Afghanistan war 'debate' needs to reflect majority view

Anti-war activists held a protest outside federal parliament in Canberra during Barack Obama's Australian visit. Photo: Pip Hinm

“Gillard and Abbott fly in and out of Afghanistan under heavy protection from harm. Both curry political advantage from the khaki vote. The rest of us see young Ozzie lives ripped apart without any obvious gain to ordinary Afghans. Let the pollies go and fight their own useless war …”

“Dan51” from Sydney, who made this comment under a November 22 Sydney Morning Herald article, is part of the majority (64% in the November 21 Essential Poll or 72% according to Roy Morgan), who want Australian soldiers out of Afghanistan.

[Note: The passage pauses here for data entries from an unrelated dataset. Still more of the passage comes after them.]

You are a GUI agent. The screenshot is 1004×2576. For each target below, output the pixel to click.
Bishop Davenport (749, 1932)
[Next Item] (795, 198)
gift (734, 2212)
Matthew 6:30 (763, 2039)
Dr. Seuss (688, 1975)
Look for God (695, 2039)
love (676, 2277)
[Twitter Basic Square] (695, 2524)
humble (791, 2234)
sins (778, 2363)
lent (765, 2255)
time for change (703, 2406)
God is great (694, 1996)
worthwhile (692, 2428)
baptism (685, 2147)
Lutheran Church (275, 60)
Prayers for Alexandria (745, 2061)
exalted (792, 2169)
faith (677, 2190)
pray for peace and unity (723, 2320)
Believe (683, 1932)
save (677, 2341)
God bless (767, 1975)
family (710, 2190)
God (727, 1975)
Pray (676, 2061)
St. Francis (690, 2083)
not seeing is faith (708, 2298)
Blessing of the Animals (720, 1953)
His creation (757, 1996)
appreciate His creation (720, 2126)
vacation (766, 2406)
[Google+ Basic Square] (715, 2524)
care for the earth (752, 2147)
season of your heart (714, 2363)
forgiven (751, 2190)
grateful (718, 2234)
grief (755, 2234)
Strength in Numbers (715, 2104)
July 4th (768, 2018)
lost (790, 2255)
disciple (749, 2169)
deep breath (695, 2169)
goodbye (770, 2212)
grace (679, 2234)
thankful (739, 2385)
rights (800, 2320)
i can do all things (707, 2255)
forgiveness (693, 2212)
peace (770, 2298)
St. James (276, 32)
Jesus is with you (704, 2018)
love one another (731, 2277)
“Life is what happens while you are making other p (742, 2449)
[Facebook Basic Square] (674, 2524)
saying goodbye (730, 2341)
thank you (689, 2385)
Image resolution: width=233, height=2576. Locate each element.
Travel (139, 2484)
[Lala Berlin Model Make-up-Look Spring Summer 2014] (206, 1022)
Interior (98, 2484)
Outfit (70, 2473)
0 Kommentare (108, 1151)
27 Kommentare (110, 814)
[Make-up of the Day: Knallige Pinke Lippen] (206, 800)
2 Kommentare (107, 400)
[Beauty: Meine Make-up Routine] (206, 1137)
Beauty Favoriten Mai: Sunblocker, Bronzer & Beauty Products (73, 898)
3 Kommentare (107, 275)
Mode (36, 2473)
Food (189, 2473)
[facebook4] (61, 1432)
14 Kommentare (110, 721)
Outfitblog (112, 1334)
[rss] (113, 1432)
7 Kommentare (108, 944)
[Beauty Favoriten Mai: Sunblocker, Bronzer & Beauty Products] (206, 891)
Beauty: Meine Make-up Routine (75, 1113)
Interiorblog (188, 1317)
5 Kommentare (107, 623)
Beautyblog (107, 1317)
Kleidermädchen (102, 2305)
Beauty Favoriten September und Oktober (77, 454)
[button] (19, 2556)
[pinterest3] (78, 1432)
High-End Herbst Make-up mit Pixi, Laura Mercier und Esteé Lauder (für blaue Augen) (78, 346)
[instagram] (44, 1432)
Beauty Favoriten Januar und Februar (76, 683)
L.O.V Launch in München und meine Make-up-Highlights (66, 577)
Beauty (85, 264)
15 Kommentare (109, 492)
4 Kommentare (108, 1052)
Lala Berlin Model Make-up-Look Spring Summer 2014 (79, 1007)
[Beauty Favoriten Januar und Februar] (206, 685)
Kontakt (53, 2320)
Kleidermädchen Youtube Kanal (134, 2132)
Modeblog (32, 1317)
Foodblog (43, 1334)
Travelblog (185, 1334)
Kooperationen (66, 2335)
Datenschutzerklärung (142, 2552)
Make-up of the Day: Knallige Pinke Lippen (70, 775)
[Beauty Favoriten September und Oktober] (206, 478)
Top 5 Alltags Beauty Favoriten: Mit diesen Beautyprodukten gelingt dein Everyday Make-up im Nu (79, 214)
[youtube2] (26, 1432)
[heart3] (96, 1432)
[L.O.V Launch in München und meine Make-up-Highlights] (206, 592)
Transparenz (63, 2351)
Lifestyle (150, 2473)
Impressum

These poll results show significant opposition to Australia’s involvement in the 10-year long war in Afghanistan. But the big parties are pushing for it to continue even beyond 2014, the year nominated by NATO for “turning over Afghan security to the Afghan government”.

PM Julia Gillard told parliament on November 21 that special forces soldiers may be in Afghanistan well after the “draw down” of US-NATO troops in 2014.

“Training [the Afghan army and police] is pivotal to [our] mission,” she said. “The government will keep under consideration a continued Australian special forces presence in Afghanistan beyond 2014.”

She said much the same during last year’s parliamentary “debate”. At the same time, US President Barack Obama, under growing pressure in the US, was talking up an “exit” strategy. Labor is not immune from the pressure, however. Defence minister Stephen Smith contradicted the PM on November 22 by saying that the troops may leave in 2013.

Opinion on the war has become more sharply polarised this year, and particularly since at least four of the 32 soldiers who have died were killed by the people they were training.

A jingoistic mass media means very little real news about the war’s real impact gets out. But it’s now being reported that Afghan army chief Brigadier-General Mohammed Zafar Khan has repeatedly asked for Australian troops to leave, saying the Afghan National Army soldiers should be given a chance to take over security in Oruzgan province.

Australian-supported war-lord-turned-chief-of-police in Oruzgan, Matiullah Khan, has been implicated in serious human rights abuses.

Anti-war campaigner and former Afghan MP Malalai Joya says all hope that the foreign troops would eradicate the Taliban fundamentalists has gone. “The Afghan people have lost all trust in the foreign troops: they see that they are making things even more complicated”, she said on the 10-year anniversary of the invasion.



Some from the pro-war camp, such as General Allan Stretton and former officer Clive Williams, now say the war is “unwinnable”. Others say the war is unjust and immoral.

Whichever angle, the polls show most Australians no longer think the war is about “bringing democracy” to Afghanistan.

Stretton has been a thorn in the government’s side for some time. He and Williams wrote in the November 14 Sydney Morning Herald that the troops should leave because “it seems doubtful that the Afghan National Army will be capable of taking over security by 2014”.

Large audiences for Joya, who has now visited Australia three times, show that there is an opportunity to ramp up the political pressure. But it takes courage to speak out when jingoism abounds — and when the US president is in town.

The Greens missed an important opportunity on November 17 when Obama addressed parliament. As the only parliamentary party to call for the troops to leave, the Greens could have talked up the huge dissent against the war. But they, along with the rest of the MPs, seemed more concerned about respectability.

However, a group of anti-war activists on parliament lawns that day, including Christine Assange — mother of WikiLeaks founder Julian — and war veterans opposed to the wars in Iraq and Afghanistan, aired the real impact of the war and militarism.

Whatever the reason, Greens MPs’ decision not to join the protest — even after having agreed to speak at it — helps obscure Barack Obama’s imperial aims in Afghanistan, the Middle East and south east Asia. It makes it harder to transform the still largely passive, but overwhelming, anti-war sentiment of people like Dan51 into something more potent.